You can now use Microsoft’s new Bicep infrastructure definition language to create your ARM templates. Other tools such as Terraform or Pulumi also have options for building and managing Azure networks, working directly with its APIs. You can choose what works best for you and your development team.

Software-defined networking tools in Azure

Once a network is in place, you can take advantage of Azure’s software-defined networking capabilities, adding filters to use Azure network security groups to lock down access to specific servers. For example, you can have rules that ensure only SSL traffic goes to an application web server. Similarly, you can create custom routing that overrides Azure’s default routing, deploying a virtual machine as a network appliance to manage your own routing tables for your application. You’ll need to create an Azure route that connects subnet traffic to your virtual appliance, at which point its own routing takes over.

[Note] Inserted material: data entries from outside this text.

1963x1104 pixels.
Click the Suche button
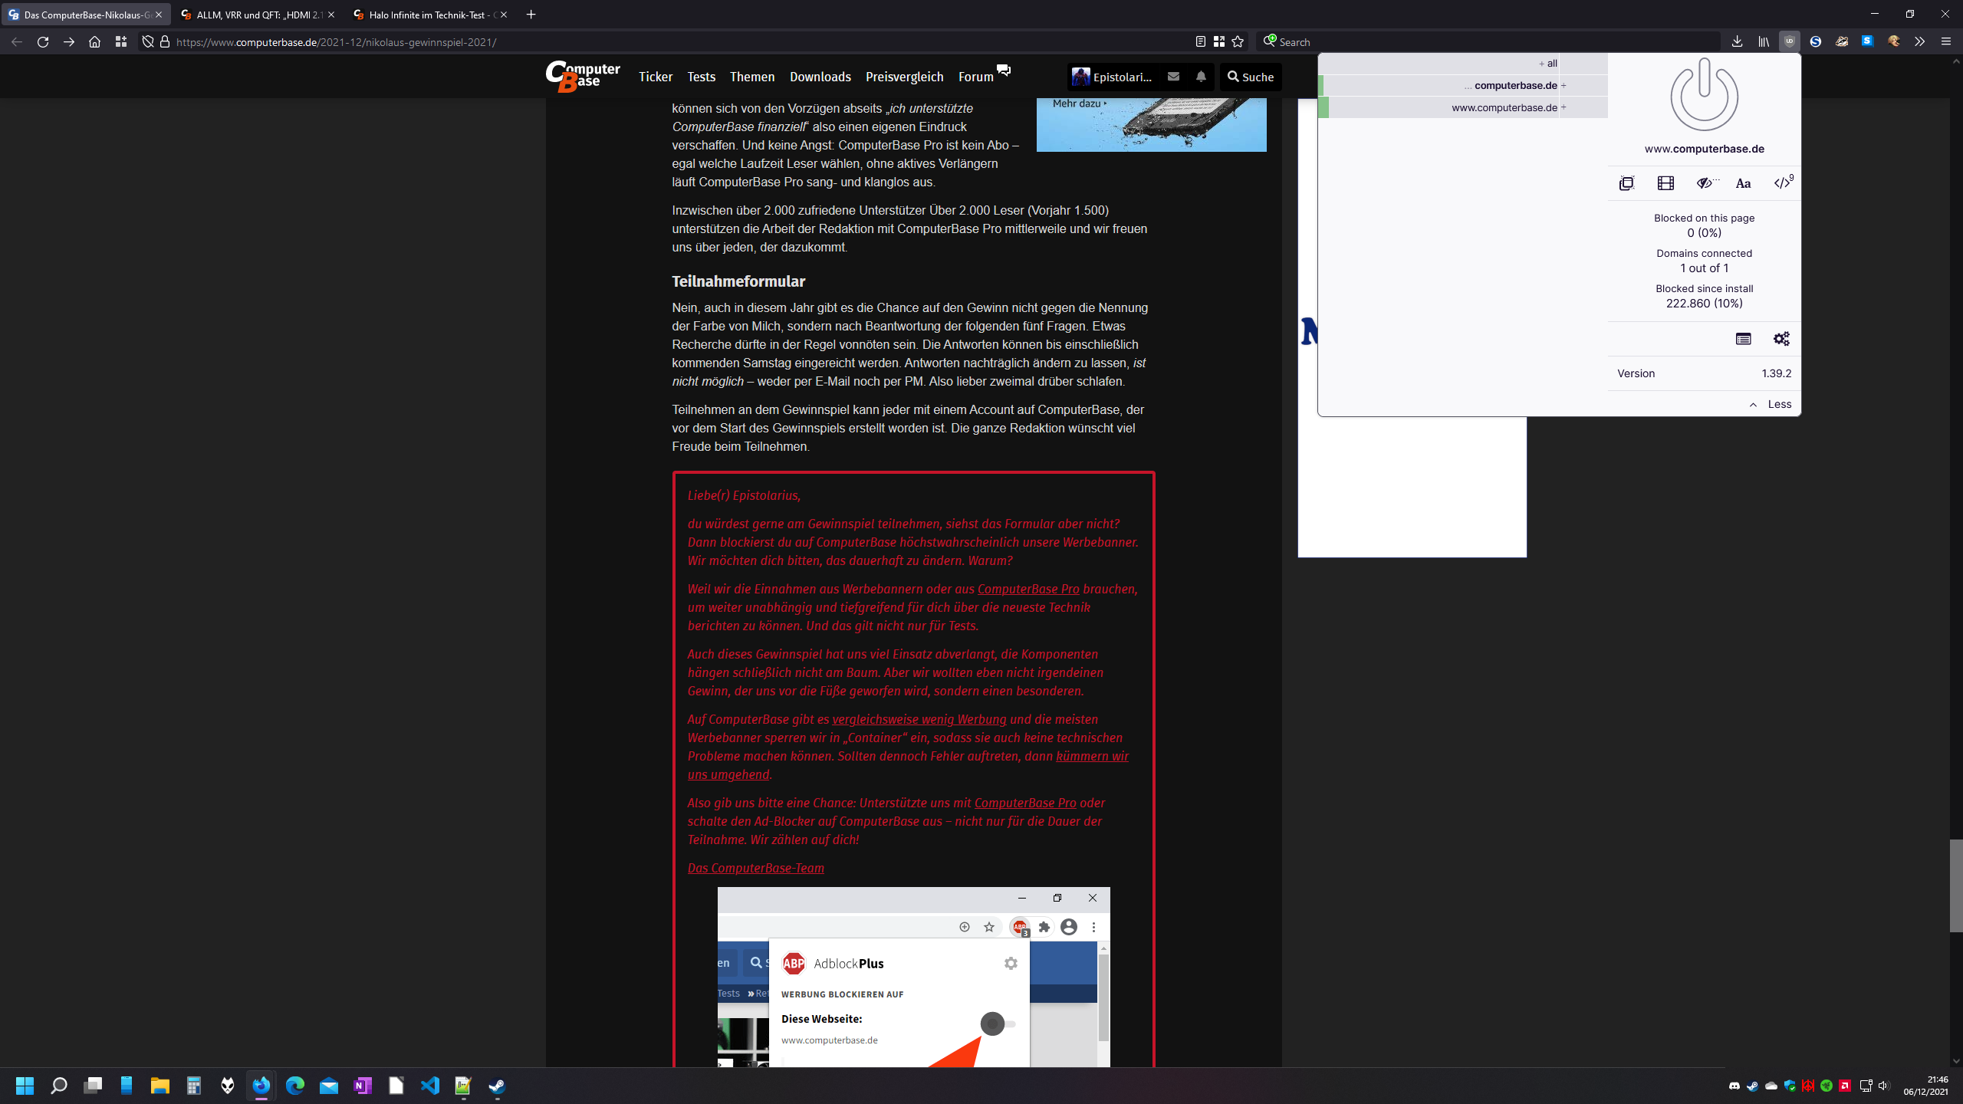point(1250,77)
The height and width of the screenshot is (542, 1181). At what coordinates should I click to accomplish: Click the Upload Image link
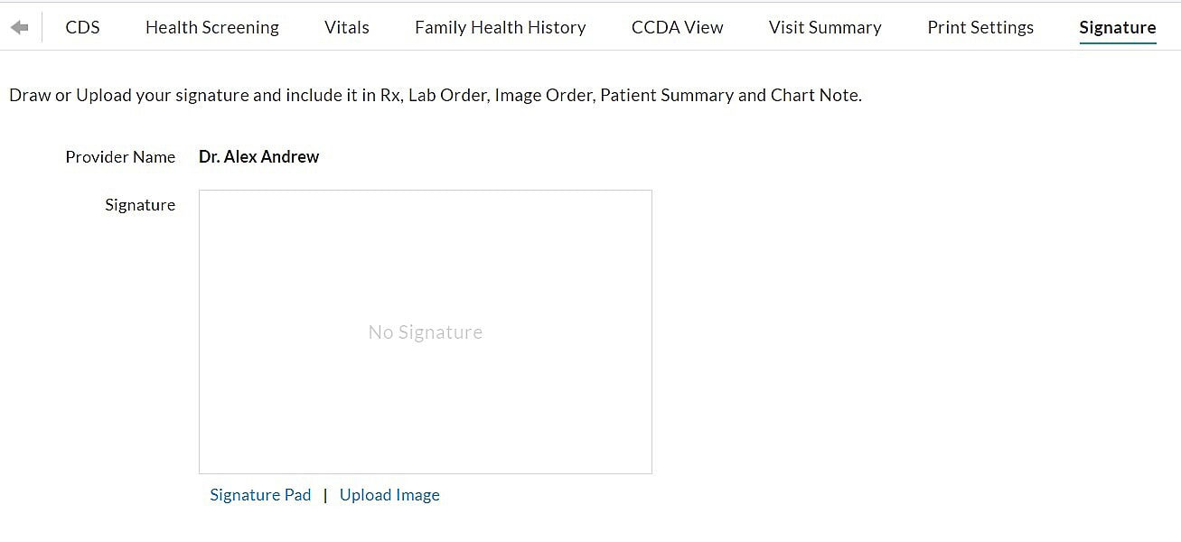(389, 495)
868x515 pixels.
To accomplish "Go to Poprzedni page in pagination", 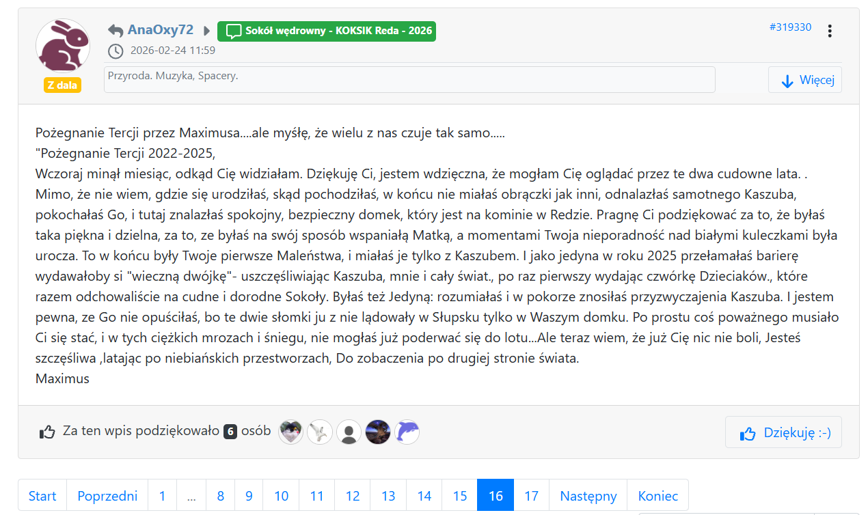I will (107, 496).
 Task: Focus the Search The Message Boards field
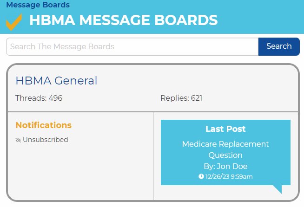[132, 46]
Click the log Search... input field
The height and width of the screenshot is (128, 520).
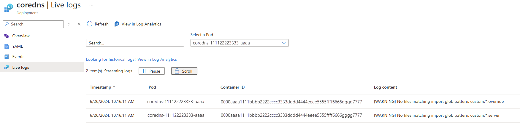point(135,43)
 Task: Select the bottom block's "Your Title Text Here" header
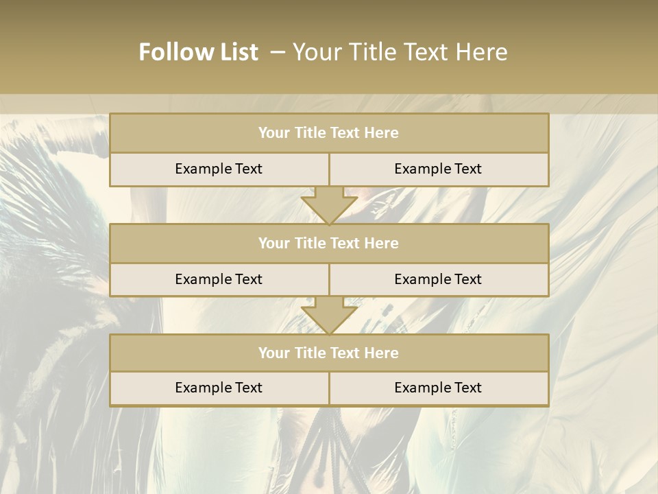[x=328, y=353]
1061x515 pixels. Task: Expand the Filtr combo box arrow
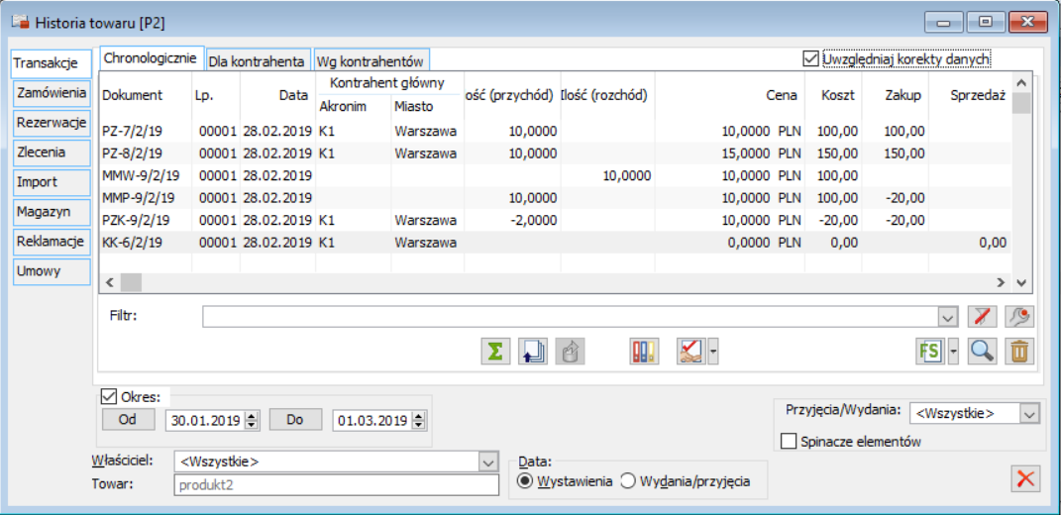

Hybrid operations require remote connections. Here you can control access by limiting VPN access to specific internal computers, using a point-to-point VPN. This approach can manage access to an operating cloud-native application, giving engineers and support staff access. Similarly, site-to-site VPNs open up a VNet to all your internal resources, extending your data center into Azure and vice versa. Physical connections via ExpressRoute work much the same as a site-to-site VPN, bridging your local and cloud resources.

Azure’s Virtual Network is free for internal traffic, though adding some services to your network will add resource- and usage-based pricing. Start by choosing an IPv4 RFC 1918 address space and netmask for all your networks. You’ll then use a higher netmask to create your first subnet, using a service like Azure Bastion to manage access to servers, and Azure Front Door to provide a secured set of external IP addresses, load balancer, and firewall.

This is a foundational Azure service, essential to build, deploy, and manage cloud-native applications. Your Azure Virtual Network is how you link your services and Azure’s together, providing a link back to on-premises and out to the wider internet, as well. It can even serve as an introduction to software-defined networking and to concepts that will be essential if you’re using Azure Stack HCI or Azure Arc to build private and hybrid clouds.